|by Dr.(Mr.)Muraleedharan Koluthappallil|
|Published on: Jul 9, 2007|
|The continuous observation of an individual's activities by other individuals, from a distance, without direct physical interaction, or a common database of observations, creates numerous pathways for imaginative constructions. This individually contributed collective mental forestry often goes so much out of reality that unless frequently made in touch with the observed person, the observer's brain could become a 'Recycle Bin' containing enormous quantities of vague pictures and ideas, converting an observer into a confused, inactive or often explosively reactive. The result of observation of the mind of an individual from a distance is worse. If the number of such individuals is large, and the number of observed individuals is small, a gigantic lever effect occurs. If the observers, knowingly or unknowingly react to the observed, gigantic multiple reflections resulting in huge oscillations in the mental perceptions of the observers and the observed will be the ultimate result. When the observed are few and isolated, this inevitably results in the destruction of the mental equilibrium of the observed individuals. If the number of the observers and the observed are comparable, then huge oscillations in the mental perceptions could shift both sets of people to a plane far off from physical reality.
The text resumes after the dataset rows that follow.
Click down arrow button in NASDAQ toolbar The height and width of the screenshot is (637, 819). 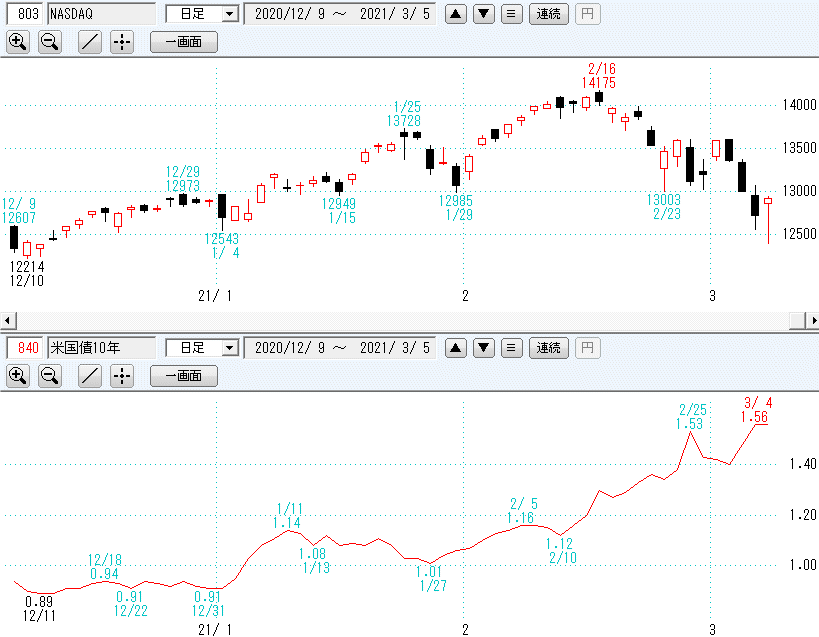(x=483, y=14)
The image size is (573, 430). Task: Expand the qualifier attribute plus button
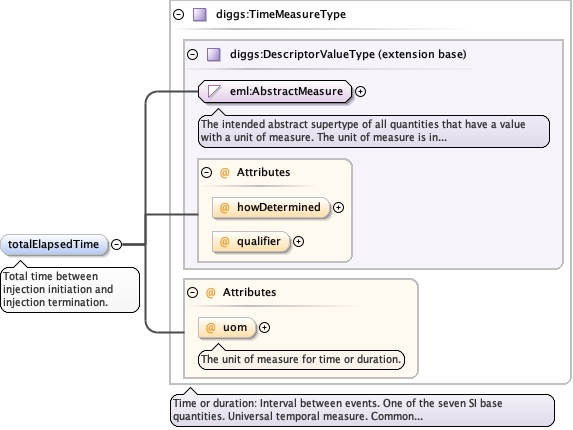pos(299,241)
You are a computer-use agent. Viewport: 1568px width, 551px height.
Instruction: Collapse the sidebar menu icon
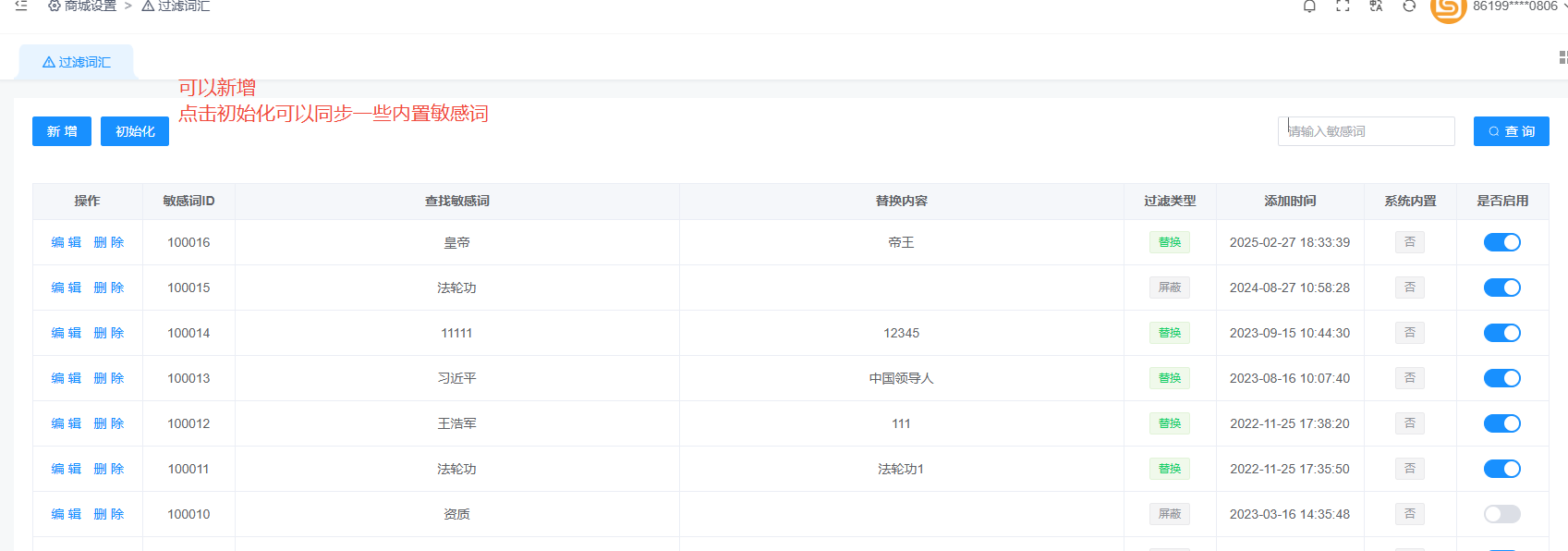point(21,6)
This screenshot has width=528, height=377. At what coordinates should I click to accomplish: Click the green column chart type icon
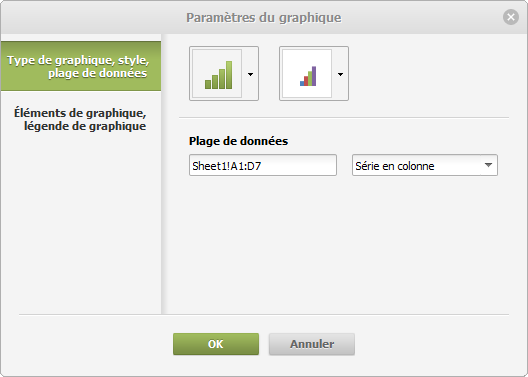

In a computer simulation of this phenomenon, the effects on human persons may appear controllable or at best made unobservable. This is because the machines are numbered, countable and in principle localized and the individual activities are time sequenced. In the mind-space numbering is not possible and a global auditorium will be unavoidably distributed in waking, dream and sleep states. Thus in real world the collective mental processes can not be observed or controlled individually or collectively.The extension of this conclusion to cases of prolonged activities is obvious and very unpleasant for the global human psyche.